'''

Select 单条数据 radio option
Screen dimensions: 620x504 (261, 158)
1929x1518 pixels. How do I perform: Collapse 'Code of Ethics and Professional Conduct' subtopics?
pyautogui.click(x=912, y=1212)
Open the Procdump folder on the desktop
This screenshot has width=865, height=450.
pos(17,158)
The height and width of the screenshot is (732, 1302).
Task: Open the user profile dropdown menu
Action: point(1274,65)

'''

Print each line above exactly as it stands.

Select 单条数据 radio option
Screen dimensions: 620x504 (261, 158)
1929x1518 pixels. How do I perform: Collapse 'Code of Ethics and Professional Conduct' subtopics?
pyautogui.click(x=912, y=1212)
Open the Procdump folder on the desktop
This screenshot has width=865, height=450.
pos(17,158)
The height and width of the screenshot is (732, 1302).
Task: Open the user profile dropdown menu
Action: point(1274,65)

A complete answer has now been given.